+++ Data extract

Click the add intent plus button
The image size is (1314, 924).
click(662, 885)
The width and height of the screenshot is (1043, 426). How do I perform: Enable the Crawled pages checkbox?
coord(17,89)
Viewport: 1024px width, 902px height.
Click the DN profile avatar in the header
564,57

++++++
+++ Data extract

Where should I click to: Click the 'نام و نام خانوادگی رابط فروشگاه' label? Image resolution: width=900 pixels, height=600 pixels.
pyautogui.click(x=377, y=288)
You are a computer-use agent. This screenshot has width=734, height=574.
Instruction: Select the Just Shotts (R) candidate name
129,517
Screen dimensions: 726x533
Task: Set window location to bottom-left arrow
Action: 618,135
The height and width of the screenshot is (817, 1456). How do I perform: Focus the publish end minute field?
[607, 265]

++++++
+++ Data extract

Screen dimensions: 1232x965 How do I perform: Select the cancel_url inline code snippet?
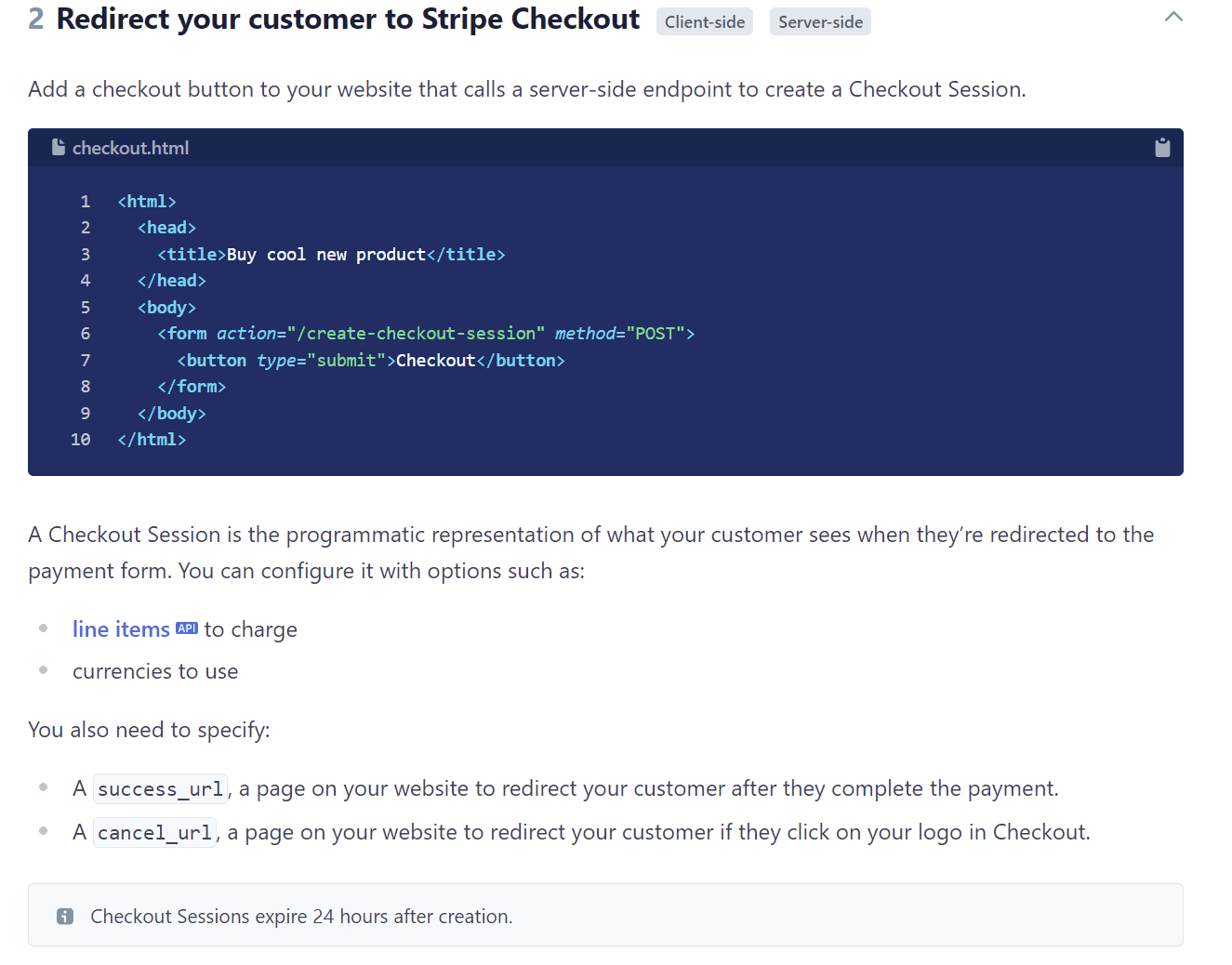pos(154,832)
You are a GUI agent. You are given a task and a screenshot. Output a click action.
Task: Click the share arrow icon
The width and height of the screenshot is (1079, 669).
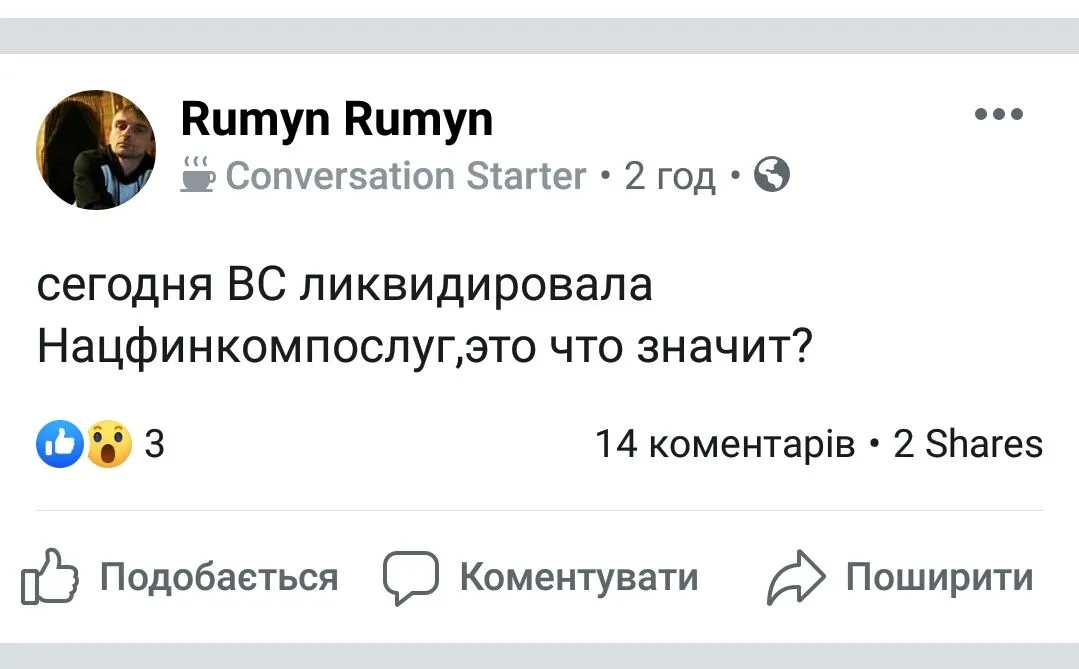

++++++

▸ **Given instruction**
Pull out every line of the data above that contains the string "height", matching its case exactly.

▸ **Answer to the problem**
The width and height of the screenshot is (1043, 426). How do I perform: Enable the Crawled pages checkbox?
Viewport: 1024px width, 902px height.
Where should I click to: Click the 'نام و نام خانوادگی رابط فروشگاه' label? Image resolution: width=900 pixels, height=600 pixels.
You are a computer-use agent. This screenshot has width=734, height=574.
The height and width of the screenshot is (817, 1456). How do I perform: Focus the publish end minute field?
The width and height of the screenshot is (1079, 669).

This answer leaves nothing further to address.